フランが剛士達を招待した建前は、日ノ本商会の貢献に感謝するためと、ブリューエットを捕縛して勝利した祝いのためだ。しかし、リーフの言うとおりまだ内戦は続いているし、エルネストやマリアンヌの勢力は健在だ。ブリューエットの支配地域を手に入れた現在、まだ一対一では厳しいだろう。浮かれるのには早すぎる――リーフでなくてもそう思うのが普通だった。


「日ノ本商会の皆様がお越しです」


そんな案内の声と共に四人が案内されたのは、フランの城にある大広間だった。既にパーティーは始まっていたらしく、多くの貴族や騎士などが杯を片手に雑談をしている。目覚ましい活躍をした日ノ本商会の重鎮が現れたと言う事で一斉に注目を浴びているが、その視線は好ましいものばかりではない。あからさまに成り上がりと蔑んだり侮辱したりしないが、どうやって利用してやろうとか、どう取り入ればいいだろうと言う、己の野心として品定めをする目ばかりだ。
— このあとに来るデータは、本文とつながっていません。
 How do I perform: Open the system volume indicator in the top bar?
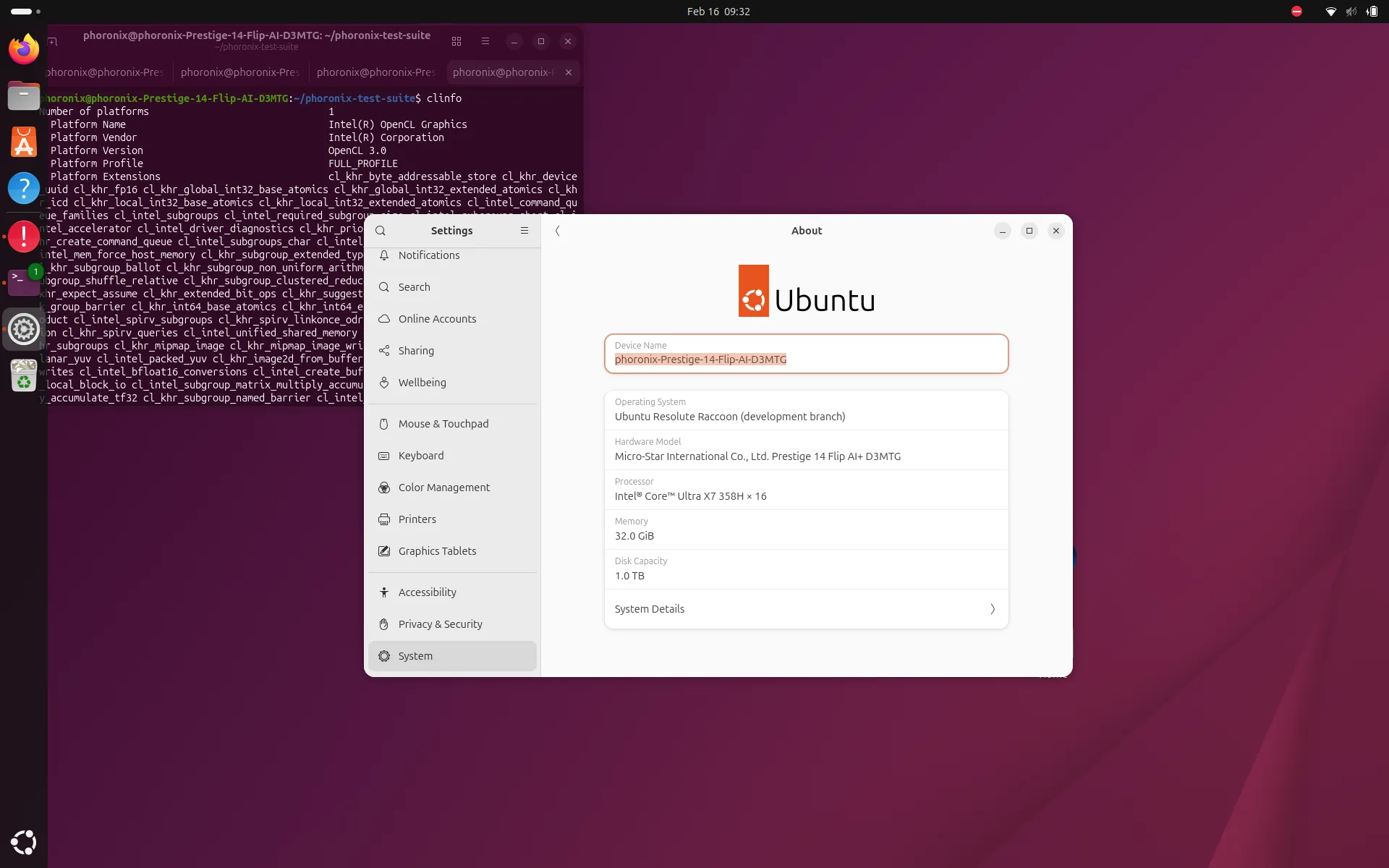coord(1351,12)
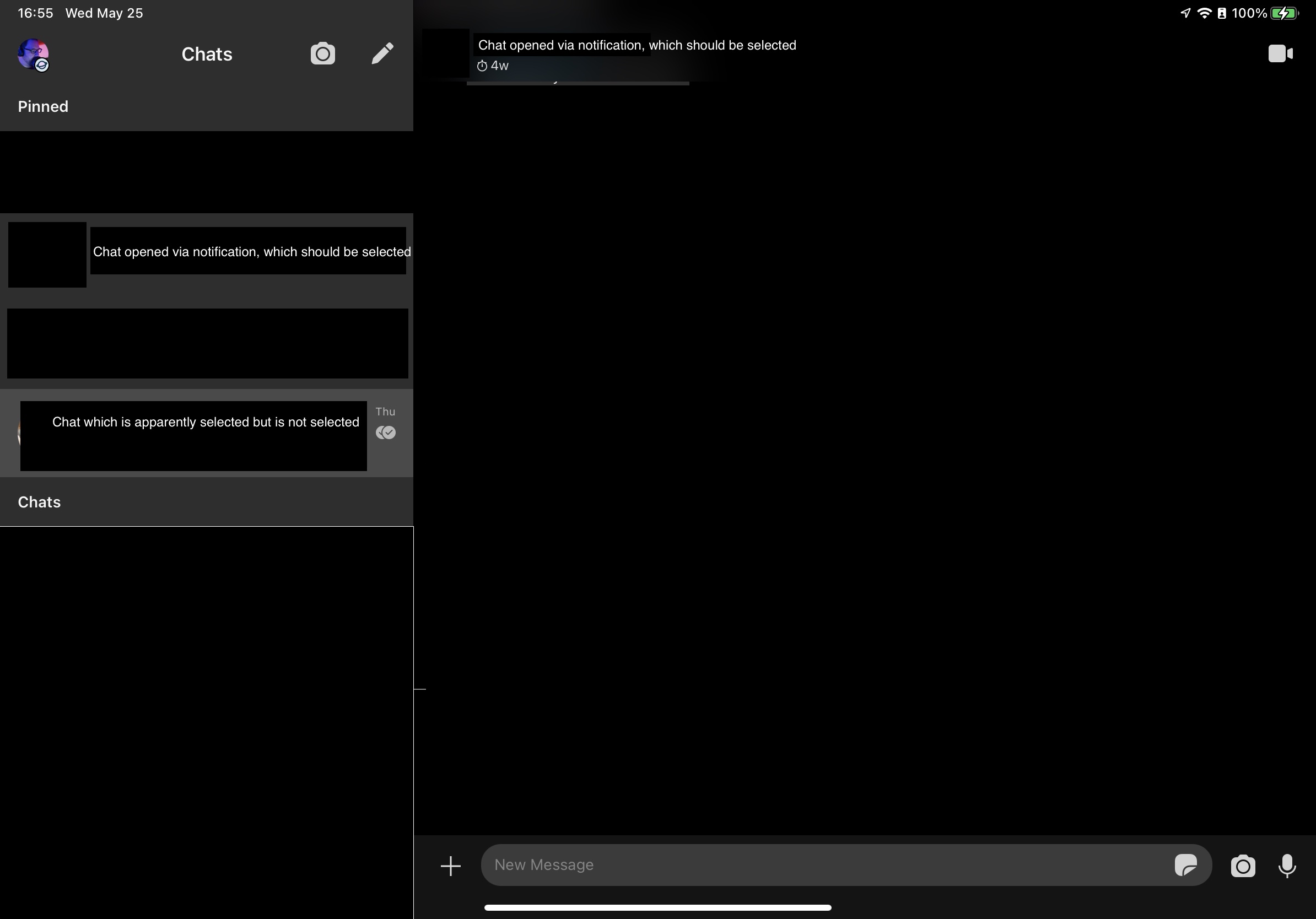Screen dimensions: 1316x919
Task: Tap the battery indicator in status bar
Action: 1284,13
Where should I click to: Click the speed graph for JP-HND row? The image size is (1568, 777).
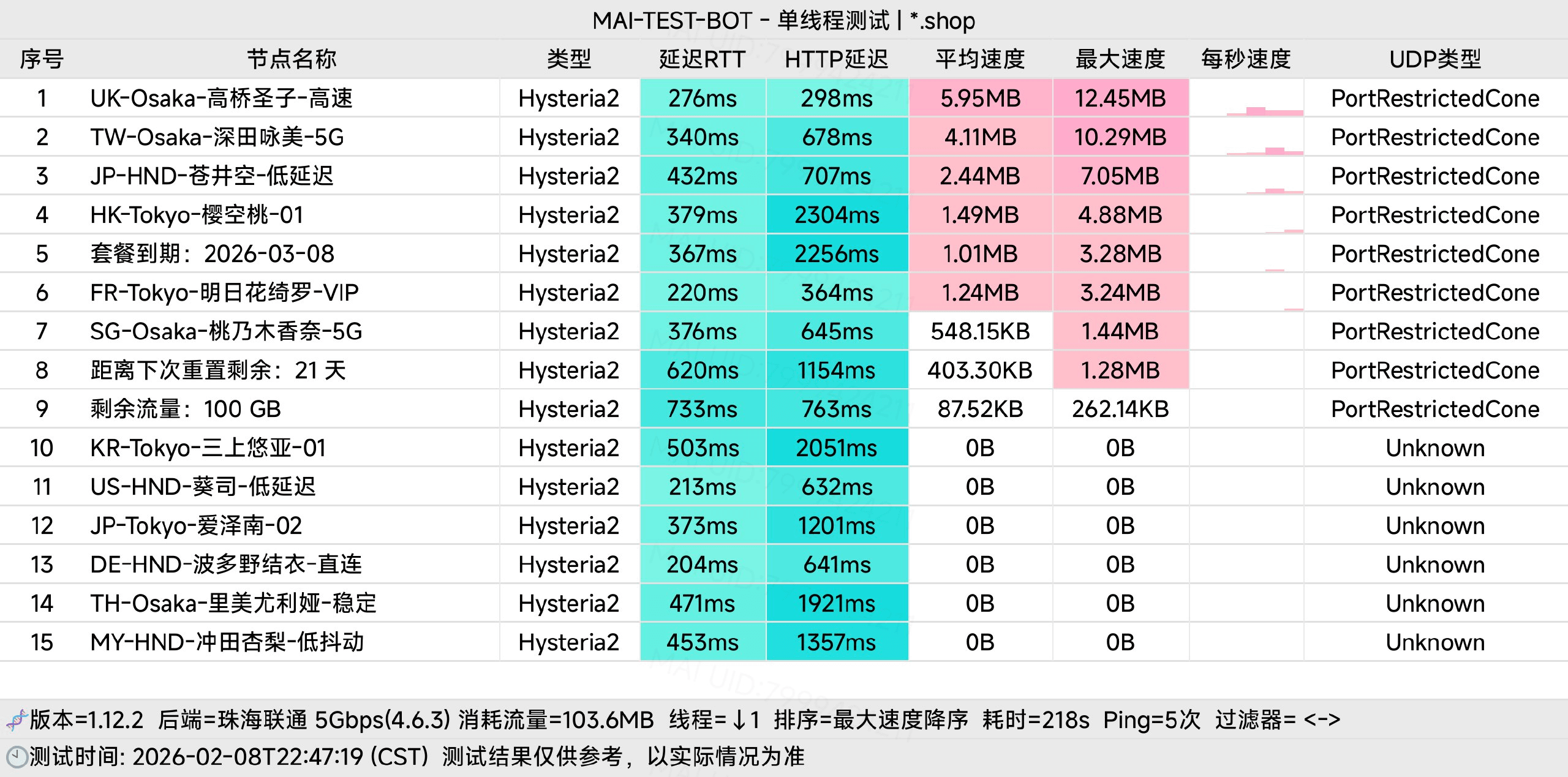pos(1274,190)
「ようこそ皆さん。遠い所ご足労いただき、ありがとうございます」


人混みをかき分けて現れたのは上機嫌なフランだった。一か八かの賭に勝ち、当面の敵であったブリューエットを短期間で撃破出来た事で、心理的に余裕が出来ているのだろう。少し酒が入っているのか、普段より顔に赤みが差していた。
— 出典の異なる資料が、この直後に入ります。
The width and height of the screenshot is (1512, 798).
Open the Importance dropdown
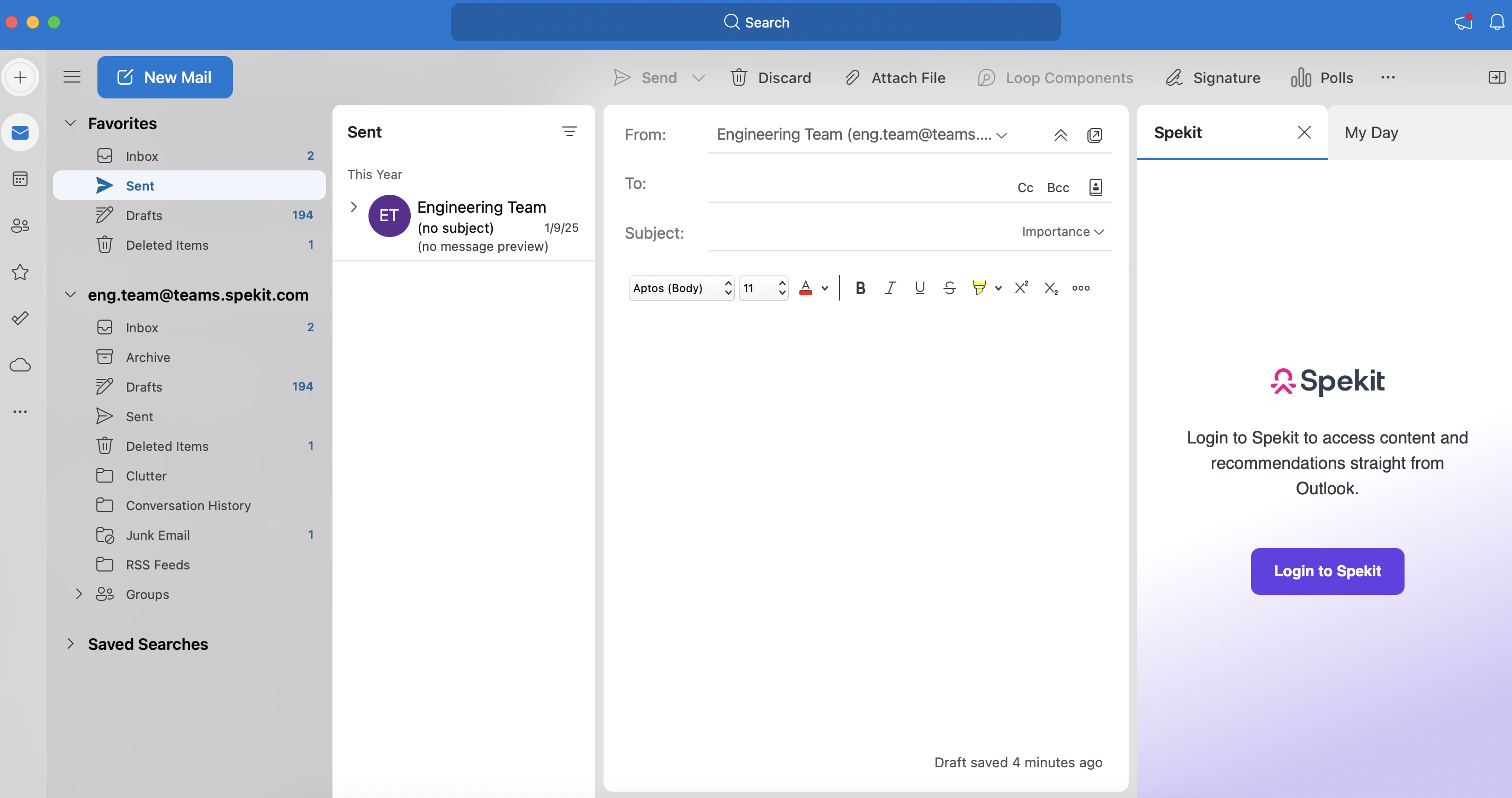pos(1063,232)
「フラン様。本日はお招きいただき、ありがとうございます」


代表して剛士が感謝を伝え四人が頭を下げると、フランは笑顔で首を振った。


「礼を言うのはこちらの方です。今回の戦、皆さんのお力で勝てたようなものですから。本日はささやかながら労いの席を設けさせていただきました。お楽しみください。それでは後ほど……」


主賓だけあって、フランは挨拶回りで忙しそうだ。彼女に味方した貴族や商人など、有力者達と今後の話し合いをしているのだろう。フランが離れた後、剛士達には人々が殺到してきて、ここぞとばかりに褒め称え、おべっかを使い、何とかして四人を――特に会頭である剛士を利用しようとセールスに忙しい。しかし昔と違い、今の剛士には金も領地もある。後足りないのは女だけだが、面食いの剛士が顔も知らない女性を紹介すると言われたところで、話に乗っかるはずがなかった。


周囲の押し売りをのらりくらりと躱している内に宴の終わりも来たようで、三々五々に人々は帰っていく。
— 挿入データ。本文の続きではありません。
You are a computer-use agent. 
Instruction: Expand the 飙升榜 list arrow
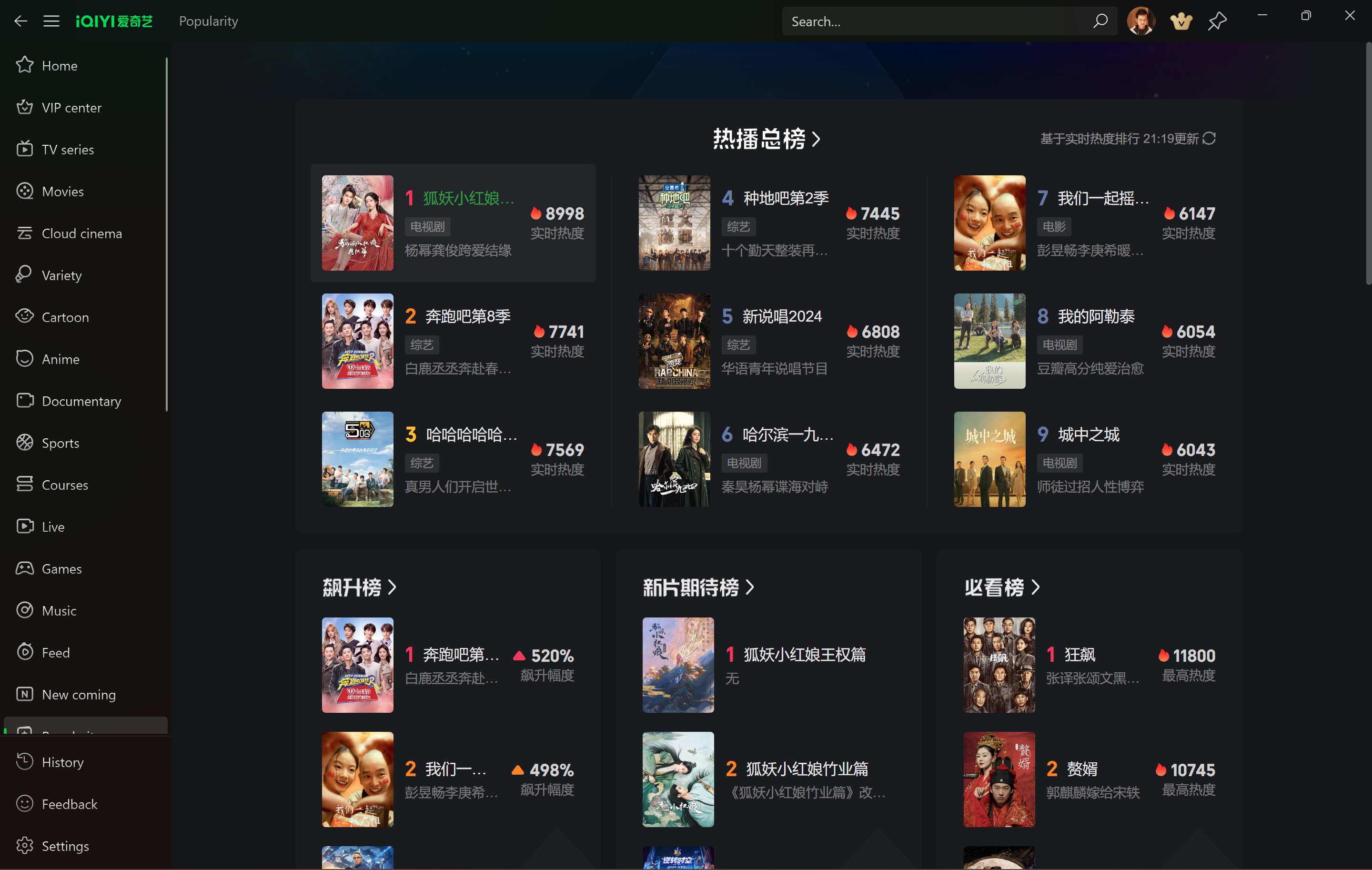click(392, 587)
(日本の飲み会みたいに、最後は店の前に集まって、更に無駄話を続けるって習慣はないのか。感心感心)


広間に残ったのは僅か数人の貴族や商人達だけだった。顔も見せたし、自分達も帰ろうかと四人が思ったその時、見覚えのある老婆がスッと近寄ってきて、剛士に耳打ちをした。


「剛士様。フラン様がお待ちです。こちらにどうぞ」


そう言って、返事も待たずにセルビーは歩き出す。無視するわけにもいかず、四人は顔を合わせて彼女の後に続いていく。


「やっぱり何かあるんだな」
「予想はしてたけどな」
「剛士、何か頼まれても軽々しく決断しないでね」
「そろそろ飽きたから帰りたいんだけど」


わざわざ四人を宴のためだけに呼び出したとは誰も考えていなかった。今度はどんな話を持ちかけてくるのか、剛士は気合いを入れてセルビーの後を追った。